— Во-во! — басил в ответ Иван. — Да я лет пять уже у тебя не был, а хорошо помню, как после твоей черники у меня напрочь вкус ко всякой ягоде отшибло. А сейчас что, на клюкву позовешь? Чуешь, Вера? — Иван оглянулся. — Однажды, давно, правда, было, соблазнил этот старатель меня на чернику. До позднего вечера, пока и не стемнело, держал на лесной делянке. А у меня с непривычки поясница стонет, ноги дрожат, перед глазами чертики скачут — прилег со всего этого под кустом и голоса не подаю, зная его сквалыжный характер. Пальцы до того ослабели, что уже и ягоду не держат… Хотя б, думаю, прополз этот жук мимо. Куда там! Тащится, пригнувшись, прямо на меня — воздух нюхает: «А-а, вот ты где? Не время вылеживаться — тебе еще банку набрать». — «Да как же я наберу — ягоды не видно». — «Нельзя из лесу с пустой посудой выходить, грех!» — отвечает, а руками, как рычагами, шарит в траве. Пришлось, передвигаясь по-пластунски, набирать проклятую банку. А когда собрались выходить из лесу, он на ходу уже кустик сорвал — ссыпал горсть ягод в рот, признался: «О, так она еще и вкусная!»
— Все равно мне до вашей сестры далеко, — явно польщенный, что его на сей раз уличили в хозяйской рачительности, Демьян довольно покивал.
— Ты, Симон, не трогай Сукача! — Широкоскулая Надежда с детства выделялась среди деревенских ровесниц неуступчивым характером и острым языком.
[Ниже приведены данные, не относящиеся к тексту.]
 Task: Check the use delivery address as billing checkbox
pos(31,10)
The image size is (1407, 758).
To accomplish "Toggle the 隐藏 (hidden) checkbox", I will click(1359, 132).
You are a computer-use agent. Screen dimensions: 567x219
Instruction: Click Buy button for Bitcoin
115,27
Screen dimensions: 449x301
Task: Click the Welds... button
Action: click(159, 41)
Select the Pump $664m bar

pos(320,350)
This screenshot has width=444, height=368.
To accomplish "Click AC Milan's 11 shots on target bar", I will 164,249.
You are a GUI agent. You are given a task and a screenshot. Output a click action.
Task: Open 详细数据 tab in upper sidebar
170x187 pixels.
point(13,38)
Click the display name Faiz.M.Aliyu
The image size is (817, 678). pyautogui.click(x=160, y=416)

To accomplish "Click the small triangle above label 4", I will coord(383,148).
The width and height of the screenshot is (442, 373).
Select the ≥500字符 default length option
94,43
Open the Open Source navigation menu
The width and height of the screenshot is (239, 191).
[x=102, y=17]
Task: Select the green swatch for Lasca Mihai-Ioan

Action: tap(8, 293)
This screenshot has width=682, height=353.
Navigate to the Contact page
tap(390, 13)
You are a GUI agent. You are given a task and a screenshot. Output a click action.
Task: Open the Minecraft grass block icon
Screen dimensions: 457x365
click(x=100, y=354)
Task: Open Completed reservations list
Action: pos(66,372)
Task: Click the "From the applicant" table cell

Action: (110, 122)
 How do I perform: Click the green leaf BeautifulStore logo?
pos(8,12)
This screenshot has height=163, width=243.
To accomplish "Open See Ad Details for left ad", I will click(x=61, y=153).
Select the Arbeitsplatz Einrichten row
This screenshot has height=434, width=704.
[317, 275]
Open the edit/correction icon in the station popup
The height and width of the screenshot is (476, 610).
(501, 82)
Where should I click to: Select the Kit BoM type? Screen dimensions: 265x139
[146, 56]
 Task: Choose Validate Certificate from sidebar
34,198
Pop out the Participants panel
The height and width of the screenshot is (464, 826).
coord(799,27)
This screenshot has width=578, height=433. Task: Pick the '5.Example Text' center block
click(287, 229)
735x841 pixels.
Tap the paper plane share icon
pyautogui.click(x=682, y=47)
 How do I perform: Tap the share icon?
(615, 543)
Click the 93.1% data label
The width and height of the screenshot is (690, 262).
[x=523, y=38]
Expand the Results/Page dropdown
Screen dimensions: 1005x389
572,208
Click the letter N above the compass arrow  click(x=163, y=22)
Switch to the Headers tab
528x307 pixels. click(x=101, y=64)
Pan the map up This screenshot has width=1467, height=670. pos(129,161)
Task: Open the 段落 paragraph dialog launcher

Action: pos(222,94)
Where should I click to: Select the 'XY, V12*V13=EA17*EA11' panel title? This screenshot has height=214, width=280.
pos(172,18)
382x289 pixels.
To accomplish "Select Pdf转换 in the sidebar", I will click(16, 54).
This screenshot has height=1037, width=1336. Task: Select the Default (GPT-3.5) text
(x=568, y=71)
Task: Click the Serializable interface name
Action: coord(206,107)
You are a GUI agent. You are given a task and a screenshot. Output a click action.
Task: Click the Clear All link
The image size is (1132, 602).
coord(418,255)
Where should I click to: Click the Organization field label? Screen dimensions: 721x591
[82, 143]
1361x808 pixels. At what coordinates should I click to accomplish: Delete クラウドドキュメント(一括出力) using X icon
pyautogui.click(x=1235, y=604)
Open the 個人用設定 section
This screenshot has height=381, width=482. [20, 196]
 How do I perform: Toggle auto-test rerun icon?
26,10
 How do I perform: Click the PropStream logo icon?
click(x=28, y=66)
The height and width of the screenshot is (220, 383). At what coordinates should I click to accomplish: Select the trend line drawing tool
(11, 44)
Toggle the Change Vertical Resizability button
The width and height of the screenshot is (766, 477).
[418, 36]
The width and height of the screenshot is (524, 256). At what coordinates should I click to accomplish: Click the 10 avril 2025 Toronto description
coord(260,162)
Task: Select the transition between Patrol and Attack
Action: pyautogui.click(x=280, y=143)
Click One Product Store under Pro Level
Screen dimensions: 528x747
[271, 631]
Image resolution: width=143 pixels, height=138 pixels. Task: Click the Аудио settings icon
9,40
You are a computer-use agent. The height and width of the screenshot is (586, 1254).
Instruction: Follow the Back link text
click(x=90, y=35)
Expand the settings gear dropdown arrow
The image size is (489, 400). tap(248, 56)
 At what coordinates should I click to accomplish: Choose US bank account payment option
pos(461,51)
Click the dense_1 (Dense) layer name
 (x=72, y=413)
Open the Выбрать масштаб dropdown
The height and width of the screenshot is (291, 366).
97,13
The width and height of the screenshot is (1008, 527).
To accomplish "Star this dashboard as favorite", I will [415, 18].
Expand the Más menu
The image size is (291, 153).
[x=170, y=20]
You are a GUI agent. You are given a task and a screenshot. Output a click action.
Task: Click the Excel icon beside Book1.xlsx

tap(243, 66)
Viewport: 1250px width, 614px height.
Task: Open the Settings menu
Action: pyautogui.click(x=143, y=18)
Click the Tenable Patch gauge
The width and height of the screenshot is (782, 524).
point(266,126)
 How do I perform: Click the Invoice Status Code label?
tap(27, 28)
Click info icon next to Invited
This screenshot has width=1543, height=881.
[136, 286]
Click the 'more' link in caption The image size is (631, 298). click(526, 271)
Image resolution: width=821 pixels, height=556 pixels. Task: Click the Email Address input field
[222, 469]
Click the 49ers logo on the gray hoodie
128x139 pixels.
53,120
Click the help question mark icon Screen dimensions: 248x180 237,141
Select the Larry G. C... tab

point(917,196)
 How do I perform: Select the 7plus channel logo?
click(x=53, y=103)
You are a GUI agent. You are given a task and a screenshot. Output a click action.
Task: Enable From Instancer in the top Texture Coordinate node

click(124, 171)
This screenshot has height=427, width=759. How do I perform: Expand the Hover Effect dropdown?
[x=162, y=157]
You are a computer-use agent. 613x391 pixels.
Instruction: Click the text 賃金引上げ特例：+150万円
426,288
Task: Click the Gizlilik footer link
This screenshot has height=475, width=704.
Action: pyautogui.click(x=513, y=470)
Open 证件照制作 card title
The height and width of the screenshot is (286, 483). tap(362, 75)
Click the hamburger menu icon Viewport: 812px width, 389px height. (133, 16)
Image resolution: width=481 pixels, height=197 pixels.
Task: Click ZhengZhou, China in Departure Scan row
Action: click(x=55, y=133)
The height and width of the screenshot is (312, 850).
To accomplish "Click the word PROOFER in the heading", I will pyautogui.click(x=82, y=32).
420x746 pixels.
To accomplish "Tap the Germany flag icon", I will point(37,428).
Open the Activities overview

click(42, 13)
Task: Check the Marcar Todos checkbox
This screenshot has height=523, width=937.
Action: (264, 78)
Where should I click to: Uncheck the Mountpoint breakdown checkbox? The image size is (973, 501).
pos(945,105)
Из домашних, Сергей знал, лишь она называла среднего брата Симоном, и вполне безобидное имя, с ее легкой руки давно ставшее кличкой, пристало к Ивану до обидного глупо…
Однажды, когда к ним в баньку пришли мыться после фермы соседские бабы, Иван, выбирая веник, замешкался на чердачке и… затаился с испугу, когда увидел внизу, на лавке, успевших растелешиться теток. Те без умолку тараторили и, поеживаясь, с визгом и хохотом то вскакивали в баню, то в клубах пара выметались обратно в предбанник. Когда наконец угомонились и начали мыться, Иван скоренько скатился по лестнице, и тут — надо же такому приключиться — дверь распахнулась и из бани вывалилась тетка Ядвися — белотелая и огромная, как гора, похожая в своей первозданности на великанш Рубенса, репродукции с полотен которого висели в школьной «третьяковке» на втором этаже.
— А табе, Симон, чаго тут треба?! — распростерла она над вихрами бедного хлопца огромные, как свежеструганные весла, ручищи. — Бабских задниц не бачыв?!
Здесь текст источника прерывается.